Столовая купца Мякушкина, так же как и гостиная, была внушительных размеров, и вся мебель была подделана под дуб и украшена резными украшениями: стены, массивный стол с львиными лапами вместо ножек, шкафы и поставцы, широкий вместительный буфет, начиненный золотой, серебряной посудой, дорогим китайским фарфором, хрусталем тончайшего венецианского стекла и саксонским сервизом; стулья с витыми ножками были обиты аксамитной тканью.

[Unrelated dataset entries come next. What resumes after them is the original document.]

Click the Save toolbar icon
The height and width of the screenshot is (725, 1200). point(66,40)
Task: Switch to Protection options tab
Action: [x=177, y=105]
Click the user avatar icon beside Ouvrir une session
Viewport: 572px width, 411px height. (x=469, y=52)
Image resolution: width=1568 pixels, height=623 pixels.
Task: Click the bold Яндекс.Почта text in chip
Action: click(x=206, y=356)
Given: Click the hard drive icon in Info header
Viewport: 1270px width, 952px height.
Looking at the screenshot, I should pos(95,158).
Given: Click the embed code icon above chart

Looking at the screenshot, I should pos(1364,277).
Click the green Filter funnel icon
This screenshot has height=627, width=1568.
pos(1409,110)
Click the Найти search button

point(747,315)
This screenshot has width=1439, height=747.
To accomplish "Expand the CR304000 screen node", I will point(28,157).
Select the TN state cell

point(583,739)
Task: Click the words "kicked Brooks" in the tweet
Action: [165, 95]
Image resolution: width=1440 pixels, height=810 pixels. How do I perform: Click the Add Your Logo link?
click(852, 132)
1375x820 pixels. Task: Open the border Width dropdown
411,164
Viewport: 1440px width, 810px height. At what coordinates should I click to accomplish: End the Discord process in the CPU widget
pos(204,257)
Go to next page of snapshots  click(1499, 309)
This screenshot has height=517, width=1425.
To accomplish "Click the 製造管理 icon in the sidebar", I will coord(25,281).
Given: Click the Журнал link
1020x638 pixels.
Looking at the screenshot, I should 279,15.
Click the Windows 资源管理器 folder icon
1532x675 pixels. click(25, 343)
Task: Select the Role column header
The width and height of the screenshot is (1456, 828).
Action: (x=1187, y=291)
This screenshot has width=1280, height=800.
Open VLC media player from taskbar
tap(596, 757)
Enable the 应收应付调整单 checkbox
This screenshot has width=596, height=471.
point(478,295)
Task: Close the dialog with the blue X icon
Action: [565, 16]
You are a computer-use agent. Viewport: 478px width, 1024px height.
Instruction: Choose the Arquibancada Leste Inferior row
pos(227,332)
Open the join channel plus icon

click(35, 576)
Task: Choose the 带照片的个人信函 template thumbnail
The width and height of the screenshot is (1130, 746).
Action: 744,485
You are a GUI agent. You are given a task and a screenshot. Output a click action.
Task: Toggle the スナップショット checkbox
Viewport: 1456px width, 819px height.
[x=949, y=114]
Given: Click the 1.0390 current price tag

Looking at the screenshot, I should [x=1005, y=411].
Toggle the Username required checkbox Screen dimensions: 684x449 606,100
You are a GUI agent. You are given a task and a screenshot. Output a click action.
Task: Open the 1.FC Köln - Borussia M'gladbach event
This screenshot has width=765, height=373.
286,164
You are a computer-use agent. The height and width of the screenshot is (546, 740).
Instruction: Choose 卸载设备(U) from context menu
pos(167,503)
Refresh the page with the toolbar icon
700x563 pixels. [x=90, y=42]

Дом Мякушкина прямо-таки дышал роскошью: старинные картины в тяжелых золотых рамках, иконы древнего письма в золотых и серебряных ризах, малахитовые вазы на мраморных столиках, бронзовые канделябры, массивные и небольших размеров часы, покрытые серебром, зеркала, обрамленные багетовыми рамками с золотым покрытием… Но все это выпирающее наружу богатство было расставлено и развешено, так безыскусно и аляповато, будто вся эта роскошь выставлена напоказ, как в антикварной лавке.
— У нас даже в Москве такие дома редкость. Красно, весьма красно! Аж завидки берут, Елизар Никитич.
— Обставляем помаленьку, — с немалым довольством, произнес Мякушкин.
Гостя же для беседы хозяин принял в своем рабочем кабинете, где окна выходили на сад. С почтительной, располагающей улыбкой купец усадил Ивана в дубовое кресло, обитое малиновым сукном.
— Всегда рад поговорить с московским купцом. У вас ведь все на особинку, Василь Егорович. Как говорится, Москва бьет с носка, любит чужаков одурачить.
«На губах улыбка, а глаза хитрющие».
— Не мне, конечно, судить, любезный Елизар Никитич, но сие воззрение о Москве кто-то измыслил со времен царя Гороха и до сей поры этим пользуются. Что же касается купеческих дел, то они всюду одинаковы. Ярославль — второй город после Москвы, но цены здесь ни чуть не ниже, чем в Первопрестольной, а кое-какие и нос Москве утрут.